::: Extrait de page

Mario Bava est un réalisateur de talent et un auteur fascinant à plus d'un titre, Les Vampires, dont il peut assumer en grande partie la paternité le prouve à chaque instant. Tourné tantôt dans des décors se voulant réalistes d'un Paris fantasmé (il ne s'agit que de surimpressions de monuments parisiens en arrière plan des ruelles de Rome), tantôt dans des décors gothiques (crypte, Château etc...) qui peupleront bientôt les chef-d'oeuvres de Bava (Le Masque du Démon, le corps et le Fouet et Opération peur, pour n'en citer que 3), il distille une atmosphère d'une rare élégance, magnifiée par un noir et blanc superbe et par une photographie exemplaire.
Evoluants dans ces décors, des personnages typés de films noirs nous sont peu à peu dévoilés, tournant autour du couple phare et impossible : Le journaliste en imperméable clair, Pierre Lantin et la femme fatale à la cigarette, Gisèle Du Grand.
Leur situation est dangereuse, Gisèle est éperdument amoureuse de Pierre, comme Margueritte sa tante, était amoureuse de son père. Si la situation est dangereuse, c'est bien parce que c'est Gisèle qui est amoureuse, elle qui n'a qu'une peur, vieillir et qui est toujours rejetée par l'homme qu'elle aime, comme sa tante fut rejetée par celui qu'elle aimait.
Ces similitudes vont conduire Paul, mais surtout le spectateur à soupçonner l'horrible vengeance qu'accomplit Gisèle, non sur Pierre mais sur le temps...


Le film est dominé par l'éblouissante et terrifiante prestation de Gianna Maria Canale (l'épouse de Ricardo Freda) dans un double rôle tragique qui donne au film une ampleur qu'on retrouvera dans très peu de films sur le sujet et qui permet à Bava une très belle reflexion sur la perversité du cinéma, qui aime mettre ses personnages déchéants face à leur propre image.

::::::

## Consignes
1. Recopiez le passage de la critique des Vampires compris entre « Mario Bava est » et « une photographie exemplaire. », ces deux segments inclus.
2. Écrivez la suite de la critique des Vampires après sa dernière phrase.
Les données qui suivent constituent un matériau distinct, sans lien avec la critique des Vampires.

::: Extrait de données

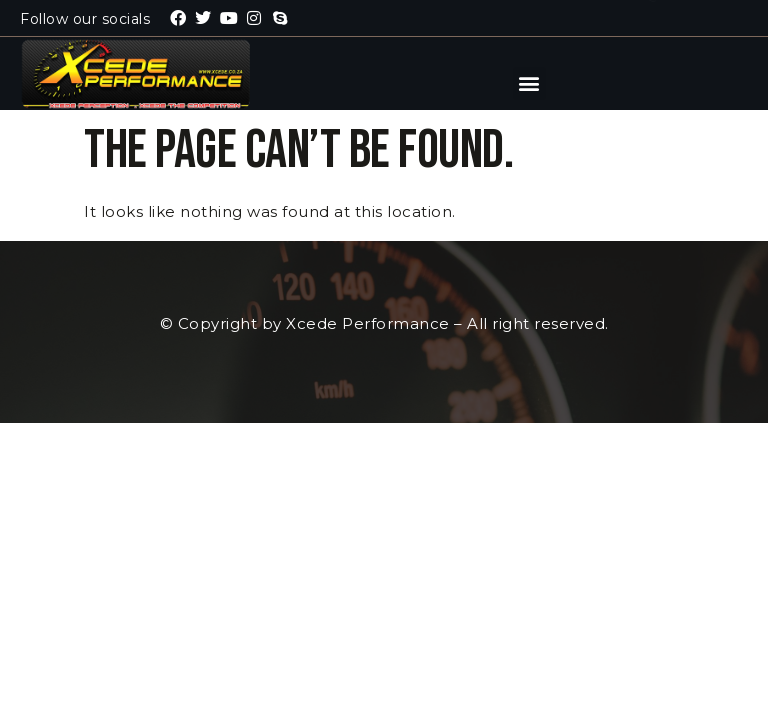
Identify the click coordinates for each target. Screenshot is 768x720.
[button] (530, 83)
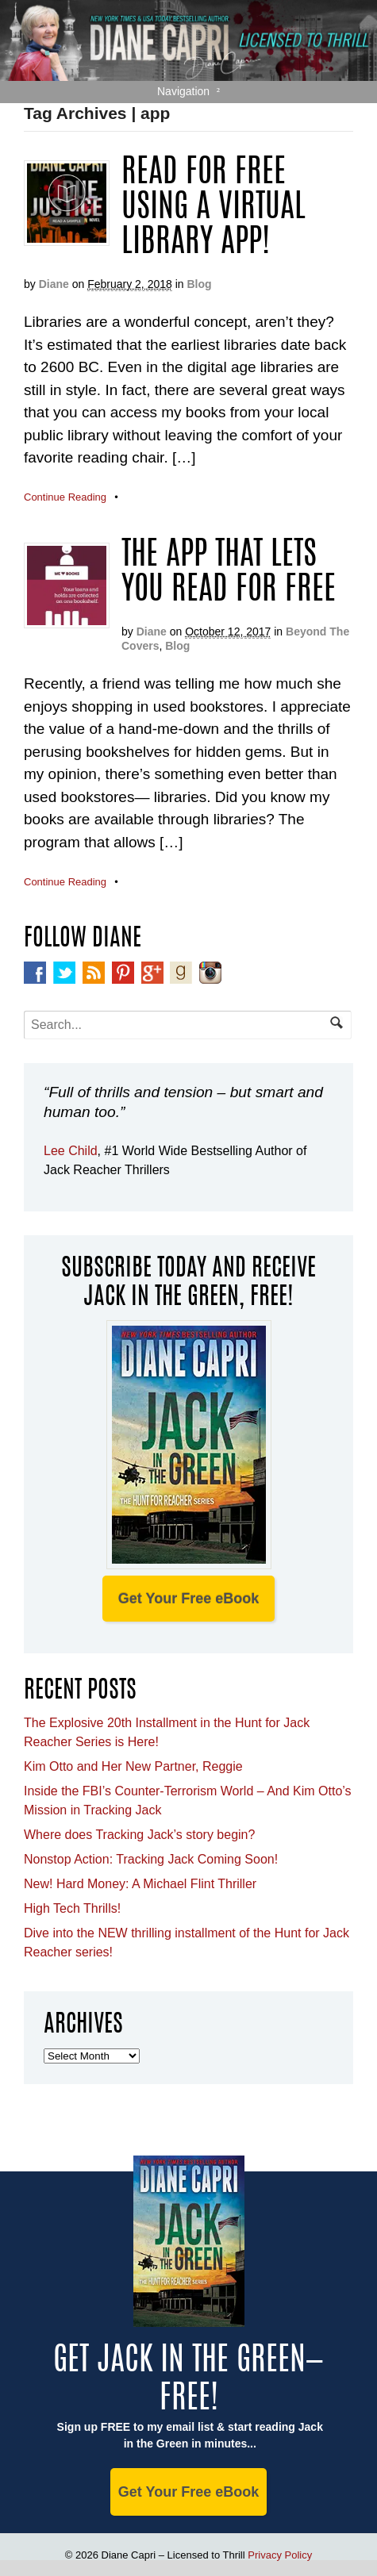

::::::

## Corrigé
1.
Mario Bava est un réalisateur de talent et un auteur fascinant à plus d'un titre, Les Vampires, dont il peut assumer en grande partie la paternité le prouve à chaque instant. Tourné tantôt dans des décors se voulant réalistes d'un Paris fantasmé (il ne s'agit que de surimpressions de monuments parisiens en arrière plan des ruelles de Rome), tantôt dans des décors gothiques (crypte, Château etc...) qui peupleront bientôt les chef-d'oeuvres de Bava (Le Masque du Démon, le corps et le Fouet et Opération peur, pour n'en citer que 3), il distille une atmosphère d'une rare élégance, magnifiée par un noir et blanc superbe et par une photographie exemplaire.

2.
Autour de la scène du miroir

(le texte qui suit contient d'importantes révélations sur l'intrigue)

La scène la plus mémorable du film reste sans conteste celle ci : Gisèle, après le bal, allume une cigarette et enclenche un phonographe, puis s'admirant dans le miroir répète "Je suis belle", comme pour se convaincre que ça ne changera pas et soupir "Pierre".
Elle est interrompu par l'arrivée d'un homme qui n'est pas Pierre et qui dit l'aimer.
le début de la scène semble hors du temps : Gisèle est masquée par la fumée de sa cigarette, comme derrière un voile de brume qui la coupe du monde réel, impression renforcée par la musique diégétique, qui s'arrêtera lors d'un brusque retour à la réalité.
Lorsque Margueritte fait son apparition, la transition est fluide (le génie d'un maquillage très simple) et les deux femmes apparaissent successivement dans le même plan, l'arrêt de la musique souligne le changement. Margueritte tue le gêneur puis se dirige à nouveau vers le miroir revolver à la main.

le reflet qui jusqu'ici nous avait été caché nous apparait dans un cruel contre champ et le "je suis belle" de départ devient "je te hais" avant que la vampire ne supprime cette image d'elle-même que lui renvoie le miroir. Elle hais cette autre qui est vieille et qui donc n'est pas elle, elle ne vit que lorsqu'elle est Gisèle, elle ne vit qu'hors du temps.

Il n'est pas nécessaire que nous soit montré le visage de Gisèle rajeunit, puisque pour elle, c'est sa véritable image qu'elle voit et face à laquelle elle emploie la première personne: "je". Alors que le reflet de Margueritte lui apparait comme celui d'une étrangère, non qu'elle ne la connaisse pas, elle ne la connait que trop bien, mais refuse de partager son physique avec cette vieille femme incapable de séduire l'homme qu'elle aime. Tirer sur le miroir après avoir crié à cette autre "je te hais" est une manière d'annuler cette ressemblance, de faire disparaitre Margueritte.
Ce reflet à pour nous une fonction révélatrice : avec l'arrêt de la musique la scène s'est à nouveau ancrée dans la réalité et avec cette réalité c'est le véritable visage de Gisèle qui réapparaît, beaucoup plus insistant que celui qu'elle voudrait conserver.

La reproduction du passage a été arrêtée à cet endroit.